Work task: Output, please, exactly those lines of the listing that come before the line with "has width=229, height=225.", along with that line itself.

Data for review:
*** Block opens ***

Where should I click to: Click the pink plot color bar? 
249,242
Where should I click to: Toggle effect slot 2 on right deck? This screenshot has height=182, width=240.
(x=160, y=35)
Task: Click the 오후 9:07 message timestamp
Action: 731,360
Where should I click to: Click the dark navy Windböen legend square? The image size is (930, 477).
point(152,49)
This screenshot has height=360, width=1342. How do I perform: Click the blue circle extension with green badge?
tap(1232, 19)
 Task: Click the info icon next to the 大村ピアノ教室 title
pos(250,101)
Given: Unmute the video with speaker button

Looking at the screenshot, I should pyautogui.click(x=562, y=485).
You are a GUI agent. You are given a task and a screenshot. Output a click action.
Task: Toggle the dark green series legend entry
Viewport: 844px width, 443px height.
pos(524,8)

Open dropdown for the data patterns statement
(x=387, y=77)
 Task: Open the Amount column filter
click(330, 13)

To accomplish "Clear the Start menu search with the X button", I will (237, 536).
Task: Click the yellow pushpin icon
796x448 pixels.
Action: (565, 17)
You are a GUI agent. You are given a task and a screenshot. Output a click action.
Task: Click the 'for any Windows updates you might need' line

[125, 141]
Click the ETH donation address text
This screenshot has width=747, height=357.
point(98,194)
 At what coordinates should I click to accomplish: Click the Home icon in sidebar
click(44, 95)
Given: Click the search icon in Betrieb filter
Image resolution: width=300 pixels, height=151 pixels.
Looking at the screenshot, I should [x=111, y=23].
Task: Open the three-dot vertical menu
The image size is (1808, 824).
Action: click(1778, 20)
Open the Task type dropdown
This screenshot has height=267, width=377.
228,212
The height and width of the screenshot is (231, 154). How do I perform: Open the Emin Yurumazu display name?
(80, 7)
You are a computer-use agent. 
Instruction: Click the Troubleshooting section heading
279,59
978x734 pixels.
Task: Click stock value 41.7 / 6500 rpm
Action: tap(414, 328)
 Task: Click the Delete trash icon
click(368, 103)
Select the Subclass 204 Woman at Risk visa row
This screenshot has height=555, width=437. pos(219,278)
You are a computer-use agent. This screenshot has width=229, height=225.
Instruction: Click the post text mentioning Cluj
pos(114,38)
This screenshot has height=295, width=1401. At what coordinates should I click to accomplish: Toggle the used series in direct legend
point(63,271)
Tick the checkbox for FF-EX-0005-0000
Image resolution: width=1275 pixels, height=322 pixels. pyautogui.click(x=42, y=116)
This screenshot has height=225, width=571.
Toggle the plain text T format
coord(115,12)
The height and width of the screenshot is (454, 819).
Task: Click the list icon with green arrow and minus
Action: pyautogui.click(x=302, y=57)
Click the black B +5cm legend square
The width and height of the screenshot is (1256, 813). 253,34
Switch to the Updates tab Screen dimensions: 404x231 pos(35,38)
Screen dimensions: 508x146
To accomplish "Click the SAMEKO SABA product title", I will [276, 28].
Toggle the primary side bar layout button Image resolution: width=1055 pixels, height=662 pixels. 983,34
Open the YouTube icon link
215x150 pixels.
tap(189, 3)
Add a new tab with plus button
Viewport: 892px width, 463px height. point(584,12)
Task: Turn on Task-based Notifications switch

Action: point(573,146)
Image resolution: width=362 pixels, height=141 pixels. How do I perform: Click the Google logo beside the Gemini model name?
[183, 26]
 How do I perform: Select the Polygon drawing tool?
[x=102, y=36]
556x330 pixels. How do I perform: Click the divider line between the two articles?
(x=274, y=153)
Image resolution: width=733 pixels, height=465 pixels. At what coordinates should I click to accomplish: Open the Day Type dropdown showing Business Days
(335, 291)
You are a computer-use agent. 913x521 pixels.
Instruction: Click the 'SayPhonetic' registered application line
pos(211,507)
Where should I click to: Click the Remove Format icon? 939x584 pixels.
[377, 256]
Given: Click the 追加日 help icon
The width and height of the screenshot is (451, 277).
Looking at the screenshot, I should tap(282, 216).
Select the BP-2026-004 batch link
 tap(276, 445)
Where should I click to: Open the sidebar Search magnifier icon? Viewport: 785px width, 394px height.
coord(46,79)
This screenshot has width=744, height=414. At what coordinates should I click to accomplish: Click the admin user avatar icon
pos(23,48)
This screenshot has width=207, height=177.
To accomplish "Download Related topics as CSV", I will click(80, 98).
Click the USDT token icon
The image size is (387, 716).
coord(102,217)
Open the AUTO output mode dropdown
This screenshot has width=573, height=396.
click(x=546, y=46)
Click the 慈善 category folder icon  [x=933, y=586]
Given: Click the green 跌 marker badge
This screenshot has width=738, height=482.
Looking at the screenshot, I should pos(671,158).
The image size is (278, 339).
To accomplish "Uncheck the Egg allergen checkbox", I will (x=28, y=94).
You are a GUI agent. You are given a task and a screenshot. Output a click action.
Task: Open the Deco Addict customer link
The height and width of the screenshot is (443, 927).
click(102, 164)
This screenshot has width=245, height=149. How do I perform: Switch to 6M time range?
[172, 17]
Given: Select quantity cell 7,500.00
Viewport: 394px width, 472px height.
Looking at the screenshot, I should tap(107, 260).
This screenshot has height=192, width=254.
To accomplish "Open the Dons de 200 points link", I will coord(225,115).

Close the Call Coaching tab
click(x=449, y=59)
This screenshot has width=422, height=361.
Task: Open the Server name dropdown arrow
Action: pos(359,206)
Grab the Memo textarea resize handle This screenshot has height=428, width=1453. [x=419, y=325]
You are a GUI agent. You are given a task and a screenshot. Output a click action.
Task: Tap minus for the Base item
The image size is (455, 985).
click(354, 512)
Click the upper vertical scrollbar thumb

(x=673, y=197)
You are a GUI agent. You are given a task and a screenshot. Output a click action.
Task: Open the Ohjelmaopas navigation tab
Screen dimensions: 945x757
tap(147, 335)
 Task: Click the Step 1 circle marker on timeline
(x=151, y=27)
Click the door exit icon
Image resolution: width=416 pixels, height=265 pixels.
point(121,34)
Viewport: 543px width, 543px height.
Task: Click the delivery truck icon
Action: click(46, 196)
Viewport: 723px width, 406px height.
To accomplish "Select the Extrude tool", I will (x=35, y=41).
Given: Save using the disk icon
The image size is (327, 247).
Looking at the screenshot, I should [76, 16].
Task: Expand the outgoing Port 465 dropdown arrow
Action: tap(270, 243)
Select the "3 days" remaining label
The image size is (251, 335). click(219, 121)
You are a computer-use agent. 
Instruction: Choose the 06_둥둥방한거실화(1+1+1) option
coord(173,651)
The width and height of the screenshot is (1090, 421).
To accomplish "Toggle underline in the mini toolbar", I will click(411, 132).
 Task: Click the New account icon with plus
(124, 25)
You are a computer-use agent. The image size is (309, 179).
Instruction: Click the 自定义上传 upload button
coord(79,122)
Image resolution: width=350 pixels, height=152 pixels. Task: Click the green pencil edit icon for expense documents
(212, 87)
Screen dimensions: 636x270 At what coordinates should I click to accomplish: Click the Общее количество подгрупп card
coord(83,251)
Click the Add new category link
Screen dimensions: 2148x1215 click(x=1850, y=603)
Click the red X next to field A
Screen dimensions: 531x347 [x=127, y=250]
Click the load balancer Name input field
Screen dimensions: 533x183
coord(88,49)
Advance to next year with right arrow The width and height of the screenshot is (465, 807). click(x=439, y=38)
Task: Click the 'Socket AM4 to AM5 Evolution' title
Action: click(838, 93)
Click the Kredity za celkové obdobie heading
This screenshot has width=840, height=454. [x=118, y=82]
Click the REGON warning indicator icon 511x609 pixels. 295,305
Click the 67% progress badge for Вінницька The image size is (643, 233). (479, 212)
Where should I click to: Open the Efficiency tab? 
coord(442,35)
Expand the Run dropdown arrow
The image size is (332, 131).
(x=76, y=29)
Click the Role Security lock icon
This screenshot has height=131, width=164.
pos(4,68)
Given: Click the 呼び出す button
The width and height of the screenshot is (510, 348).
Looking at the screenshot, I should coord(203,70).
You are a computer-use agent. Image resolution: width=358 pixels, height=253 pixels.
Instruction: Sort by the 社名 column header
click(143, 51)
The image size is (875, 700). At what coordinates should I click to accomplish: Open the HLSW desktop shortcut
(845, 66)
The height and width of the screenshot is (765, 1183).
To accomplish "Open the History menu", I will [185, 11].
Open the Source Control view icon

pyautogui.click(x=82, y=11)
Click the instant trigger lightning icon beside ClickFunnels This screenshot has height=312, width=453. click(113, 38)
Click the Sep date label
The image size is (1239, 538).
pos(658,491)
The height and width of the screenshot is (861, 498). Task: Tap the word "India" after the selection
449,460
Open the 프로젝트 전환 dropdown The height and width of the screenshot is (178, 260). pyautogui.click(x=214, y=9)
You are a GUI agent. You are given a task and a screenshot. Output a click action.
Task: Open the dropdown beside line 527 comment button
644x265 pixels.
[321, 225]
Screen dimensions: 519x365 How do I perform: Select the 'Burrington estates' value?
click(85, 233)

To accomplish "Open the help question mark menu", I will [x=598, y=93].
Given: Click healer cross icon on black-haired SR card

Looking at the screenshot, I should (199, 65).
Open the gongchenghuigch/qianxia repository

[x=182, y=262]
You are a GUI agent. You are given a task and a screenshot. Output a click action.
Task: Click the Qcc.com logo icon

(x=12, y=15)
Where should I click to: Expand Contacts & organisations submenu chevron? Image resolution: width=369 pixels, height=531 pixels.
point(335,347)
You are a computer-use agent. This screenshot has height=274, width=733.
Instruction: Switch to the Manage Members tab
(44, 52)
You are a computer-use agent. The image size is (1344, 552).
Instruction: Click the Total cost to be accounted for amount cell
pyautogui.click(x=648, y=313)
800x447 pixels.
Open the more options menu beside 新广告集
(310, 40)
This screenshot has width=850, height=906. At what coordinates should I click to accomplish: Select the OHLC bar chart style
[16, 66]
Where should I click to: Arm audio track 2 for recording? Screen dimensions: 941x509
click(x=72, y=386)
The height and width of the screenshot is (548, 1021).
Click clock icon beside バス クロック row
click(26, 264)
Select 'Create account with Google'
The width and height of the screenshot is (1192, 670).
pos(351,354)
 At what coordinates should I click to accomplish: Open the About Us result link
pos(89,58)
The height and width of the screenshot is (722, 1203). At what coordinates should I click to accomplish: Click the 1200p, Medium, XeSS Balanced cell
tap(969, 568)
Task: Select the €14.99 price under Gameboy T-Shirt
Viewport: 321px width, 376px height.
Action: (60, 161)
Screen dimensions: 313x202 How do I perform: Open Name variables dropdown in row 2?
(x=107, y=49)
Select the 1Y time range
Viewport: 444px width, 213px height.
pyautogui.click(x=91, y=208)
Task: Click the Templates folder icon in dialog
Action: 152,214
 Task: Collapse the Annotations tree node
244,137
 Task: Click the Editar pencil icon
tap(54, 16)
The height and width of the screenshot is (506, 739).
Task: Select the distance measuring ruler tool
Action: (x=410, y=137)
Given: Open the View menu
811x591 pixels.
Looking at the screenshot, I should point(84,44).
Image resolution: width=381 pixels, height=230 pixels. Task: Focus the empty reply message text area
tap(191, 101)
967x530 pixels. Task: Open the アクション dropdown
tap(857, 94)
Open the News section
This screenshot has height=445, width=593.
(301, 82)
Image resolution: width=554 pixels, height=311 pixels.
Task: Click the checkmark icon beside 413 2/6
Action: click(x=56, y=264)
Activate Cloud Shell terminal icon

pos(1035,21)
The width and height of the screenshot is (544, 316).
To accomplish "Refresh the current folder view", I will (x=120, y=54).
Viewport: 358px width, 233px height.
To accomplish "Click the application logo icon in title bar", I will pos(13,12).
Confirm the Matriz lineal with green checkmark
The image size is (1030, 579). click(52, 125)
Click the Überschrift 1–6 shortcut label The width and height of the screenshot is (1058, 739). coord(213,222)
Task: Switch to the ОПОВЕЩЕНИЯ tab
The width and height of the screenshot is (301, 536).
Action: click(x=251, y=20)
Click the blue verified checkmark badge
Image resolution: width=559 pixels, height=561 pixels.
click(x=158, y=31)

*** Block closes ***

Solution to the exercise:
Where should I click to: Click the pink plot color bar? 
249,242
Where should I click to: Toggle effect slot 2 on right deck? This screenshot has height=182, width=240.
(x=160, y=35)
Task: Click the 오후 9:07 message timestamp
Action: 731,360
Where should I click to: Click the dark navy Windböen legend square? The image size is (930, 477).
point(152,49)
This screenshot has height=360, width=1342. How do I perform: Click the blue circle extension with green badge?
tap(1232, 19)
 Task: Click the info icon next to the 大村ピアノ教室 title
pos(250,101)
Given: Unmute the video with speaker button

Looking at the screenshot, I should pyautogui.click(x=562, y=485).
You are a GUI agent. You are given a task and a screenshot. Output a click action.
Task: Toggle the dark green series legend entry
Viewport: 844px width, 443px height.
pos(524,8)

Open dropdown for the data patterns statement
(x=387, y=77)
 Task: Open the Amount column filter
click(330, 13)

To accomplish "Clear the Start menu search with the X button", I will (237, 536).
Task: Click the yellow pushpin icon
796x448 pixels.
Action: (565, 17)
You are a GUI agent. You are given a task and a screenshot. Output a click action.
Task: Click the 'for any Windows updates you might need' line

[125, 141]
Click the ETH donation address text
This screenshot has width=747, height=357.
point(98,194)
 At what coordinates should I click to accomplish: Click the Home icon in sidebar
click(44, 95)
Given: Click the search icon in Betrieb filter
Image resolution: width=300 pixels, height=151 pixels.
Looking at the screenshot, I should [x=111, y=23].
Task: Open the three-dot vertical menu
The image size is (1808, 824).
Action: click(1778, 20)
Open the Task type dropdown
This screenshot has height=267, width=377.
228,212
The height and width of the screenshot is (231, 154). How do I perform: Open the Emin Yurumazu display name?
(80, 7)
You are a computer-use agent. 
Instruction: Click the Troubleshooting section heading
279,59
978x734 pixels.
Task: Click stock value 41.7 / 6500 rpm
Action: tap(414, 328)
 Task: Click the Delete trash icon
click(368, 103)
Select the Subclass 204 Woman at Risk visa row
This screenshot has height=555, width=437. pos(219,278)
You are a computer-use agent. This screenshot has width=229, height=225.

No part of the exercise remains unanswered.